TASK BRIEF →
Of the lines below, reproduce exactly those from the line containing "Click the tweet timestamp link" to the end, including both the first and the last.

(Items listed in a dataset)

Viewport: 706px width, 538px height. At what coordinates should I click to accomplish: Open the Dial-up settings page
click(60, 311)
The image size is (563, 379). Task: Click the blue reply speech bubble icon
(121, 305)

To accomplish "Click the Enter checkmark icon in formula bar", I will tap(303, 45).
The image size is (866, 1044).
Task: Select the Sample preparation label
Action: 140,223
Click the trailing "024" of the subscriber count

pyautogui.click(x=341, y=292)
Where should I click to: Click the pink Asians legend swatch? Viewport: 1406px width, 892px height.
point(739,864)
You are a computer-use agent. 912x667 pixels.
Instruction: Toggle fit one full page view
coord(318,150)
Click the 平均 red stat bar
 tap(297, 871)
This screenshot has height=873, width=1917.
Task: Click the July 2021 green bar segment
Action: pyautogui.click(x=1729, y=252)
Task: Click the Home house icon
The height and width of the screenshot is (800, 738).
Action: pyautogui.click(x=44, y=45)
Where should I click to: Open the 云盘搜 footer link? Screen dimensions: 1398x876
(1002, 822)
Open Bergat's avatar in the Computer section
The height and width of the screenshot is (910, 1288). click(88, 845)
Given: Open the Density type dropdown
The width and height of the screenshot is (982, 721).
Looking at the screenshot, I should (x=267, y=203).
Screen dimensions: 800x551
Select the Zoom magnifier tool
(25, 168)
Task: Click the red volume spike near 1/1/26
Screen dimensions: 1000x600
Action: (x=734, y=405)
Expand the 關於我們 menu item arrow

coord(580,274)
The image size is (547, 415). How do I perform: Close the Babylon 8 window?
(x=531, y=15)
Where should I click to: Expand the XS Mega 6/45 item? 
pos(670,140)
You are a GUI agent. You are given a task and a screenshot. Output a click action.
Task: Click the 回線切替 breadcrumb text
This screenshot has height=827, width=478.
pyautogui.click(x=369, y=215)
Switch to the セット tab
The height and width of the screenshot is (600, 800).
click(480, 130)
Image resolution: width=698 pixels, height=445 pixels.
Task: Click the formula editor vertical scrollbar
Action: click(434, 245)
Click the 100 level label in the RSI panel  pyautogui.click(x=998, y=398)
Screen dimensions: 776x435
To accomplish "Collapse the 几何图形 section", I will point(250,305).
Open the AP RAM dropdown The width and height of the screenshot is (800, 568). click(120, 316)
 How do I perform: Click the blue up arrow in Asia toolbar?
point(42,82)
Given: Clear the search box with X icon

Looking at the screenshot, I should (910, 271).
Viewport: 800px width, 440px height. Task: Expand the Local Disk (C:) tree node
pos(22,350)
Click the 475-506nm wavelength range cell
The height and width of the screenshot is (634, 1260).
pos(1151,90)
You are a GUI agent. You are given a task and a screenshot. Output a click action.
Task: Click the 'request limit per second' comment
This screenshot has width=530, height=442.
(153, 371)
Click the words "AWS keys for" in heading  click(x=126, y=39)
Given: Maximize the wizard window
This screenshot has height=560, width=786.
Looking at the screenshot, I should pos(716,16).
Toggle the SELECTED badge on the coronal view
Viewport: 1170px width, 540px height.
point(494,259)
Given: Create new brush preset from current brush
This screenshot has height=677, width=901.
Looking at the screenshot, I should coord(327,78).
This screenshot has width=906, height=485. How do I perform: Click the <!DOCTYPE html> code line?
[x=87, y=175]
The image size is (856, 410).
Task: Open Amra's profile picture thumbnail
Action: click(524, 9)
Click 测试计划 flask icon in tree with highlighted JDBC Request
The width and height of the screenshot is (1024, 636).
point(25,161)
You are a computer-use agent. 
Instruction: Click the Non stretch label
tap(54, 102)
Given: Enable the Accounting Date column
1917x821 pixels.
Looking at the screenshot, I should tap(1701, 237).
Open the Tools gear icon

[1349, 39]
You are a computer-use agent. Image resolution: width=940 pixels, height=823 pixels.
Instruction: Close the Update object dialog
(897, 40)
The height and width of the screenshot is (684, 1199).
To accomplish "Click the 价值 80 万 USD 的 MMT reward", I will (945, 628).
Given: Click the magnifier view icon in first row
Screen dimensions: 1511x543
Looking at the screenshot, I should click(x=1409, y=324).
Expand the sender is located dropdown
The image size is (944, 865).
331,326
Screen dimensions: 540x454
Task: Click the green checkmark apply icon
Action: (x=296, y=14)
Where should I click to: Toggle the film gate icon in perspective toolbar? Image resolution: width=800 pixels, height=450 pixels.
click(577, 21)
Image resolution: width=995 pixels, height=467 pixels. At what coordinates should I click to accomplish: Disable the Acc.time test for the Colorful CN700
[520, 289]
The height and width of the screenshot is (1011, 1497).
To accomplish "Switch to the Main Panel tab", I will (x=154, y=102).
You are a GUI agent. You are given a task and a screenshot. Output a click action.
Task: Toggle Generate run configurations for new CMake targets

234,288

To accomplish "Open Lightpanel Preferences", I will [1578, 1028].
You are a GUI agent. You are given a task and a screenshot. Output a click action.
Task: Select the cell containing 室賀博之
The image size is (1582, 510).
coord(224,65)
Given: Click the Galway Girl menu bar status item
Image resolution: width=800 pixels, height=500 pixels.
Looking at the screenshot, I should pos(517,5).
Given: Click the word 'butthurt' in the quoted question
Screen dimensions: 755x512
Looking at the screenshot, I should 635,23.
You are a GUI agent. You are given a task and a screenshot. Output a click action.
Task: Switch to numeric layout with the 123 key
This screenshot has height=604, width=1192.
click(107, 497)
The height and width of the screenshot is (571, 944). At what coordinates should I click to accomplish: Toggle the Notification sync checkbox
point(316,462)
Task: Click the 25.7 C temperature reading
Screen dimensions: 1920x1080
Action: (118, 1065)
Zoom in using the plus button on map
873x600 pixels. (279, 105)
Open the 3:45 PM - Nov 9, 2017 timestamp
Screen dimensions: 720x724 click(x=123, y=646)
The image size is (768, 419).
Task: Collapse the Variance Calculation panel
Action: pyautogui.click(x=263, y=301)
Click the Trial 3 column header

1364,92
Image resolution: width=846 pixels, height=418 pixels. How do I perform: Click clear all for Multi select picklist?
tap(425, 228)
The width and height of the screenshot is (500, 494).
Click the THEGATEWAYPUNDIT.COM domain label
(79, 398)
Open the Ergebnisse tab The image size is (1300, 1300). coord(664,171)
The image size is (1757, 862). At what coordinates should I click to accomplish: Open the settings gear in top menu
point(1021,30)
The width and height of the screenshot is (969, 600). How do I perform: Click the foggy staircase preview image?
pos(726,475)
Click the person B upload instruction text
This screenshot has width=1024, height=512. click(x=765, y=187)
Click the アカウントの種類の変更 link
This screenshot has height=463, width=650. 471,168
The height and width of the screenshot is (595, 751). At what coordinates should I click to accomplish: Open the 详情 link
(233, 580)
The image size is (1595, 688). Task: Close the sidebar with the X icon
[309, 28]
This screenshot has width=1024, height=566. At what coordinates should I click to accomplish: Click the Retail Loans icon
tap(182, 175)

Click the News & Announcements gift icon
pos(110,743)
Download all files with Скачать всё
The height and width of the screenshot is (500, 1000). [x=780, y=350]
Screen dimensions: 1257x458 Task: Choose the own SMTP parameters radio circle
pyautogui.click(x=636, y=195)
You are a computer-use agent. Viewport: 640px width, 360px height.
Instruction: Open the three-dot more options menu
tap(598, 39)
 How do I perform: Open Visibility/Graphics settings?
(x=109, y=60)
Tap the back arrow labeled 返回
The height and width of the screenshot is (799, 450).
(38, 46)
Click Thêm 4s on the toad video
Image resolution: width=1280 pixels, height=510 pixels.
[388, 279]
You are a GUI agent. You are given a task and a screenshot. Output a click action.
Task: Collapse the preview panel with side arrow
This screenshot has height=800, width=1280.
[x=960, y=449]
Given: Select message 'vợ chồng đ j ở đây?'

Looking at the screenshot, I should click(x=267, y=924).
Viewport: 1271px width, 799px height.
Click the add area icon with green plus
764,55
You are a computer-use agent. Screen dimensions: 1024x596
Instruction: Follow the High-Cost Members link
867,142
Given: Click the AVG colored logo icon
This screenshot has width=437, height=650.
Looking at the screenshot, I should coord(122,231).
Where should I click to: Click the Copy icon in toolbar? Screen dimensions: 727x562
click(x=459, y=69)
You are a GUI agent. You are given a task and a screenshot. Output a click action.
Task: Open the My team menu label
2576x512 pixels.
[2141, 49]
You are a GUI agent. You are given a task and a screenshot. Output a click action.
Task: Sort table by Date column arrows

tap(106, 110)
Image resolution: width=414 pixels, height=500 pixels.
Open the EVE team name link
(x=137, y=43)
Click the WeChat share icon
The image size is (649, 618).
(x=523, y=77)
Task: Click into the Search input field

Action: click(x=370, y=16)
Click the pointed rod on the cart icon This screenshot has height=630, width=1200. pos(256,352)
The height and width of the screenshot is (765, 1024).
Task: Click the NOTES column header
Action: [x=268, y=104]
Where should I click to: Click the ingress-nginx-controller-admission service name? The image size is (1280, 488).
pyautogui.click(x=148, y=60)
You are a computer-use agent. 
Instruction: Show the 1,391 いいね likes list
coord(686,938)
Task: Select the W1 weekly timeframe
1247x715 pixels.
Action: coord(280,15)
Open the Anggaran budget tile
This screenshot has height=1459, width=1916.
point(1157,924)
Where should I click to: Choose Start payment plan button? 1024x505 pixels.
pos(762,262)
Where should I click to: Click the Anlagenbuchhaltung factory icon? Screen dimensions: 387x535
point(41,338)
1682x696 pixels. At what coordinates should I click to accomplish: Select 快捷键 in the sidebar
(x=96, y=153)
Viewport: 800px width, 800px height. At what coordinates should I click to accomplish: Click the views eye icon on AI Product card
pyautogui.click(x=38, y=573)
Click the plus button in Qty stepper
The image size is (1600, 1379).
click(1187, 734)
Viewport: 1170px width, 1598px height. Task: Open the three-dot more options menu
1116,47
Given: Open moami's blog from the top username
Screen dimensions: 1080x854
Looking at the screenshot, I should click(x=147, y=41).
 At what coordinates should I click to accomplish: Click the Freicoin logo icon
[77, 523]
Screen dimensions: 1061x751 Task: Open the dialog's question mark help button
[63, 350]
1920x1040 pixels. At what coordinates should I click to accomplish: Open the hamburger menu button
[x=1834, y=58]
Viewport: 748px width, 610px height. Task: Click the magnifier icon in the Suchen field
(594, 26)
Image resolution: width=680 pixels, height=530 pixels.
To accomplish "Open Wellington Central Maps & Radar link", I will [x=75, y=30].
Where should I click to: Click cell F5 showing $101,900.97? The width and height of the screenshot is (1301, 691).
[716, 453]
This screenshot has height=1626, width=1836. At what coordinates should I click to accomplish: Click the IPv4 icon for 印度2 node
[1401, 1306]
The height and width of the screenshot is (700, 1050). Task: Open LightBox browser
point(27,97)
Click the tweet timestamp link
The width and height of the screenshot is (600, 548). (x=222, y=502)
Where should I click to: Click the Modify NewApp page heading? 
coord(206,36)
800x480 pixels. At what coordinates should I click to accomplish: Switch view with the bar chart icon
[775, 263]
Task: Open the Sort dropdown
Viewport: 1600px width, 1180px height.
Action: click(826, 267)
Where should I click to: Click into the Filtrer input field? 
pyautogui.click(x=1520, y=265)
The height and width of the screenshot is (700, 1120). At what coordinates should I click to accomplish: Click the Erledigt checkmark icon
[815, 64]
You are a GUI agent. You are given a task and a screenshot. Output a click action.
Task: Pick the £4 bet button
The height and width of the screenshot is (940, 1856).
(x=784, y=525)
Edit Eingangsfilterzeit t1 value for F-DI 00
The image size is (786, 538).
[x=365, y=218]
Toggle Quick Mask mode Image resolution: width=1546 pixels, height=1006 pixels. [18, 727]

TASK SOLUTION →
Click the tweet timestamp link
The width and height of the screenshot is (600, 548). (x=222, y=502)
Where should I click to: Click the Modify NewApp page heading? 
coord(206,36)
800x480 pixels. At what coordinates should I click to accomplish: Switch view with the bar chart icon
[775, 263]
Task: Open the Sort dropdown
Viewport: 1600px width, 1180px height.
Action: click(826, 267)
Where should I click to: Click into the Filtrer input field? 
pyautogui.click(x=1520, y=265)
The height and width of the screenshot is (700, 1120). At what coordinates should I click to accomplish: Click the Erledigt checkmark icon
[815, 64]
You are a GUI agent. You are given a task and a screenshot. Output a click action.
Task: Pick the £4 bet button
The height and width of the screenshot is (940, 1856).
(x=784, y=525)
Edit Eingangsfilterzeit t1 value for F-DI 00
The image size is (786, 538).
[x=365, y=218]
Toggle Quick Mask mode Image resolution: width=1546 pixels, height=1006 pixels. [18, 727]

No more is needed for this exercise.